Give each entry back by retyping it exactly as written.
══════
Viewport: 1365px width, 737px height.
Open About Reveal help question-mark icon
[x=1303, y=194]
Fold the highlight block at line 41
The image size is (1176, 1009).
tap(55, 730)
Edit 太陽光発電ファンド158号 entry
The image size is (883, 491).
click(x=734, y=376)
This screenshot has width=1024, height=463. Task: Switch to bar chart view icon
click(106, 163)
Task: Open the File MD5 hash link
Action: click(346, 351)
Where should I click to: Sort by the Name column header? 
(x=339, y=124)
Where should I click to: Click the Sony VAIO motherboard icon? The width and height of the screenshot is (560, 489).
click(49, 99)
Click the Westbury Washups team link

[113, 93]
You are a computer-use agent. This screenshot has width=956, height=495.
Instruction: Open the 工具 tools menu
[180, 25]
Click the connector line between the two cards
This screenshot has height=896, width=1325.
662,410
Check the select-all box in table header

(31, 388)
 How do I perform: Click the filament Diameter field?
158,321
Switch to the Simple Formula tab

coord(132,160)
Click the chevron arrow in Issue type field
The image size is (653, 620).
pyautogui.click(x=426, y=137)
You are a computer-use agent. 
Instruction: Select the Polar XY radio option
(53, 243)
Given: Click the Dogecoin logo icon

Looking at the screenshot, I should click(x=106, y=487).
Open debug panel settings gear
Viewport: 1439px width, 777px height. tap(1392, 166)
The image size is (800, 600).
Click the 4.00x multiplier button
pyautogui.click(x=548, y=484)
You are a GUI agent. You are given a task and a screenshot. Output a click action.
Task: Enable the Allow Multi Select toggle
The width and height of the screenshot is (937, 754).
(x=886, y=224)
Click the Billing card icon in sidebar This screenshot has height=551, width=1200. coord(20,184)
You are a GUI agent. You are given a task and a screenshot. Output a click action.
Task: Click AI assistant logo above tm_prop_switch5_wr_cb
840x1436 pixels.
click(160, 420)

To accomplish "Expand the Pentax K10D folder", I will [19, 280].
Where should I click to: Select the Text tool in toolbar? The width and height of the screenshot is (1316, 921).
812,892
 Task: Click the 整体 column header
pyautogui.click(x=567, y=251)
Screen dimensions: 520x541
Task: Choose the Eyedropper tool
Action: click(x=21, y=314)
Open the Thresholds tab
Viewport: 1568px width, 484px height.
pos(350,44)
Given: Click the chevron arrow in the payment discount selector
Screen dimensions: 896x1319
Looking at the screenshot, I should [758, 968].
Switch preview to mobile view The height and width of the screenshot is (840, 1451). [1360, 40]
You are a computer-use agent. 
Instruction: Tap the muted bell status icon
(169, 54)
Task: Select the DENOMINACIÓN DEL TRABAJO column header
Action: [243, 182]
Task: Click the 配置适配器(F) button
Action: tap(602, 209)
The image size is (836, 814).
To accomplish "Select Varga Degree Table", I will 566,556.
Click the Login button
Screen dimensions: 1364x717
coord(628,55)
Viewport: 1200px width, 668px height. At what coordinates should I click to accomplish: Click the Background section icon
══════
### Answer to this problem
Viewport: 1365px width, 737px height.
Open About Reveal help question-mark icon
[x=1303, y=194]
Fold the highlight block at line 41
The image size is (1176, 1009).
tap(55, 730)
Edit 太陽光発電ファンド158号 entry
The image size is (883, 491).
click(x=734, y=376)
This screenshot has width=1024, height=463. Task: Switch to bar chart view icon
click(106, 163)
Task: Open the File MD5 hash link
Action: click(346, 351)
Where should I click to: Sort by the Name column header? 
(x=339, y=124)
Where should I click to: Click the Sony VAIO motherboard icon? The width and height of the screenshot is (560, 489).
click(49, 99)
Click the Westbury Washups team link

[113, 93]
You are a computer-use agent. This screenshot has width=956, height=495.
Instruction: Open the 工具 tools menu
[180, 25]
Click the connector line between the two cards
This screenshot has height=896, width=1325.
662,410
Check the select-all box in table header

(31, 388)
 How do I perform: Click the filament Diameter field?
158,321
Switch to the Simple Formula tab

coord(132,160)
Click the chevron arrow in Issue type field
The image size is (653, 620).
pyautogui.click(x=426, y=137)
You are a computer-use agent. 
Instruction: Select the Polar XY radio option
(53, 243)
Given: Click the Dogecoin logo icon

Looking at the screenshot, I should click(x=106, y=487).
Open debug panel settings gear
Viewport: 1439px width, 777px height. tap(1392, 166)
The image size is (800, 600).
Click the 4.00x multiplier button
pyautogui.click(x=548, y=484)
You are a GUI agent. You are given a task and a screenshot. Output a click action.
Task: Enable the Allow Multi Select toggle
The width and height of the screenshot is (937, 754).
(x=886, y=224)
Click the Billing card icon in sidebar This screenshot has height=551, width=1200. coord(20,184)
You are a GUI agent. You are given a task and a screenshot. Output a click action.
Task: Click AI assistant logo above tm_prop_switch5_wr_cb
840x1436 pixels.
click(160, 420)

To accomplish "Expand the Pentax K10D folder", I will [19, 280].
Where should I click to: Select the Text tool in toolbar? The width and height of the screenshot is (1316, 921).
812,892
 Task: Click the 整体 column header
pyautogui.click(x=567, y=251)
Screen dimensions: 520x541
Task: Choose the Eyedropper tool
Action: click(x=21, y=314)
Open the Thresholds tab
Viewport: 1568px width, 484px height.
pos(350,44)
Given: Click the chevron arrow in the payment discount selector
Screen dimensions: 896x1319
Looking at the screenshot, I should [758, 968].
Switch preview to mobile view The height and width of the screenshot is (840, 1451). [1360, 40]
You are a computer-use agent. 
Instruction: Tap the muted bell status icon
(169, 54)
Task: Select the DENOMINACIÓN DEL TRABAJO column header
Action: [243, 182]
Task: Click the 配置适配器(F) button
Action: tap(602, 209)
The image size is (836, 814).
To accomplish "Select Varga Degree Table", I will 566,556.
Click the Login button
Screen dimensions: 1364x717
coord(628,55)
Viewport: 1200px width, 668px height. At what coordinates should I click to accomplish: Click the Background section icon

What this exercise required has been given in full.